[What the task asks]:
Leaving the pictures aside, transcribe the data below exactly.
━━━━━ Exercise data ━━━━━
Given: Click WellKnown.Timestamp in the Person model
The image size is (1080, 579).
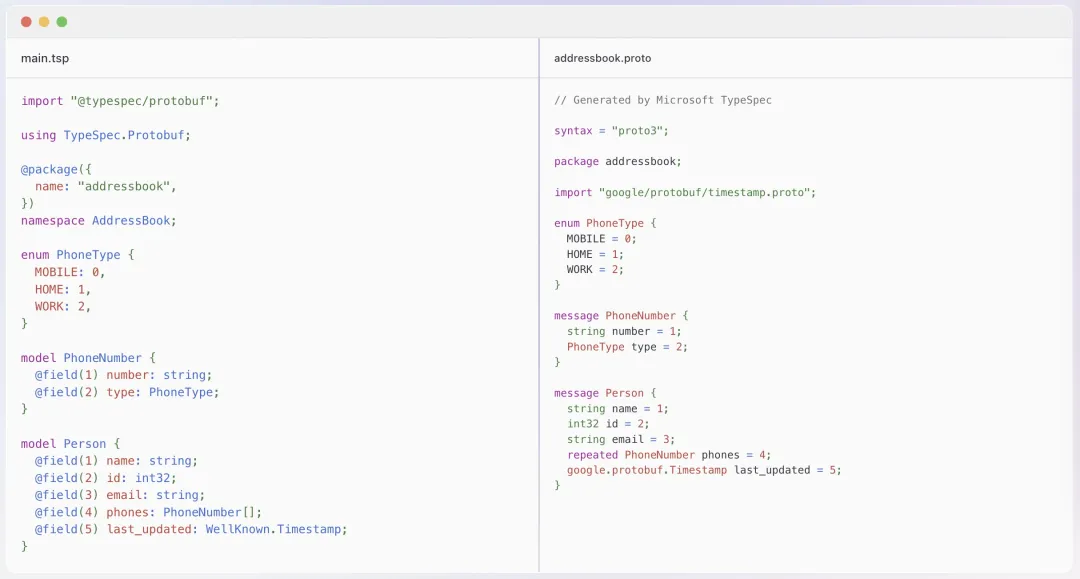Looking at the screenshot, I should (275, 529).
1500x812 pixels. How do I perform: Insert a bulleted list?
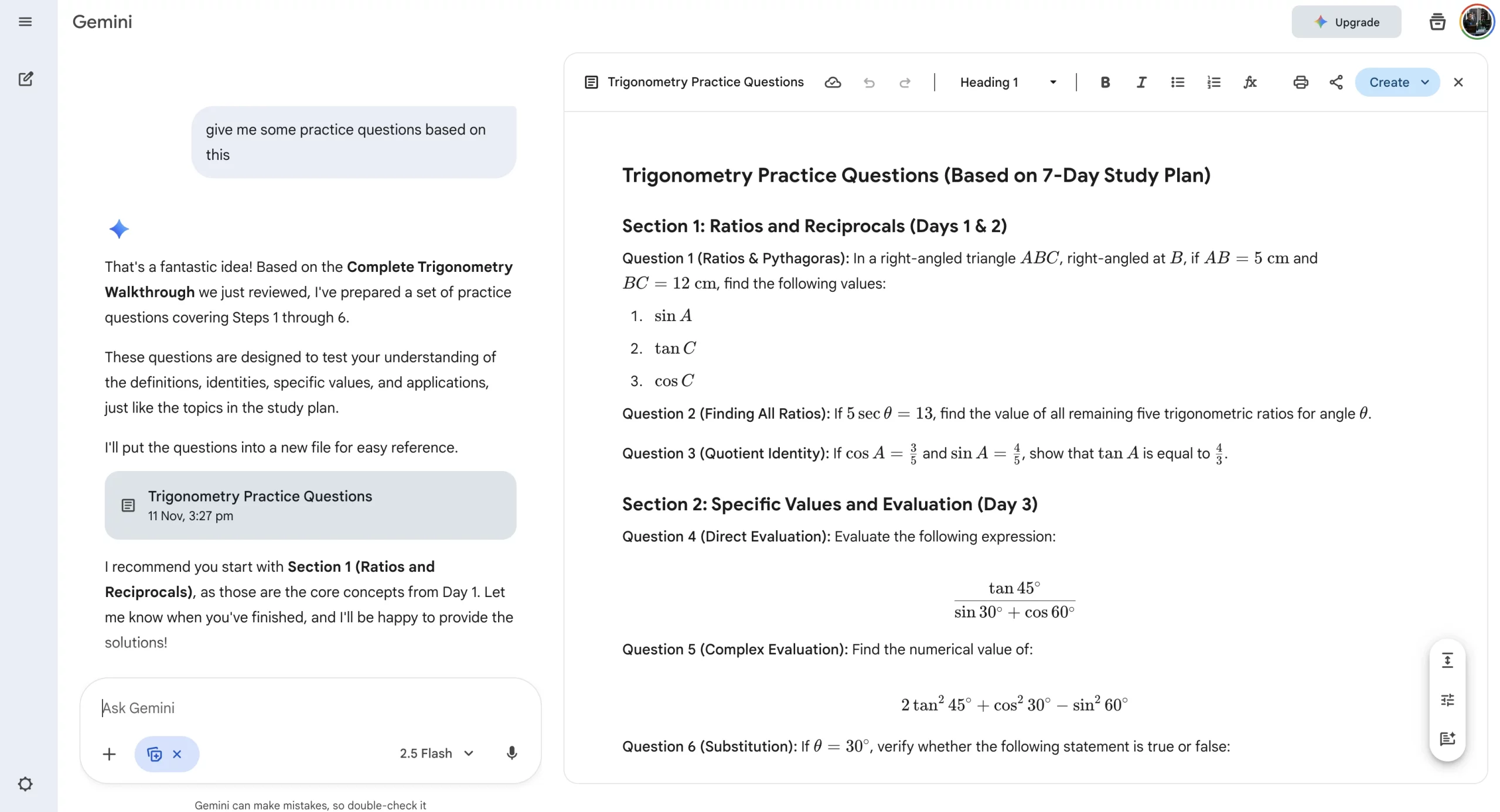pyautogui.click(x=1177, y=82)
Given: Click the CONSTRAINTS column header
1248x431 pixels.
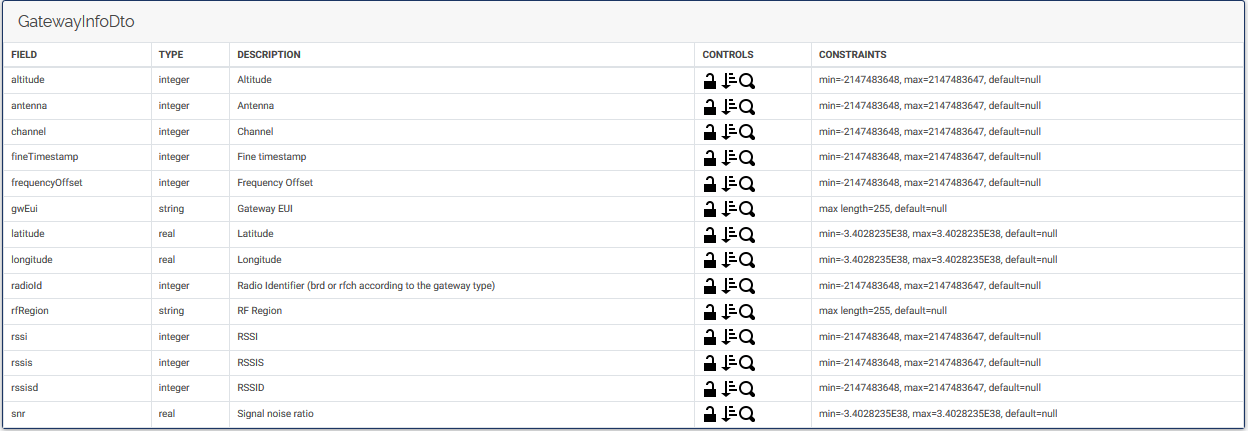Looking at the screenshot, I should (x=852, y=55).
━━━━━
[Completed exercise]:
Given: Click WellKnown.Timestamp in the Person model
The image size is (1080, 579).
Looking at the screenshot, I should (275, 529).
1500x812 pixels. How do I perform: Insert a bulleted list?
pyautogui.click(x=1177, y=82)
Given: Click the CONSTRAINTS column header
1248x431 pixels.
Looking at the screenshot, I should (x=852, y=55).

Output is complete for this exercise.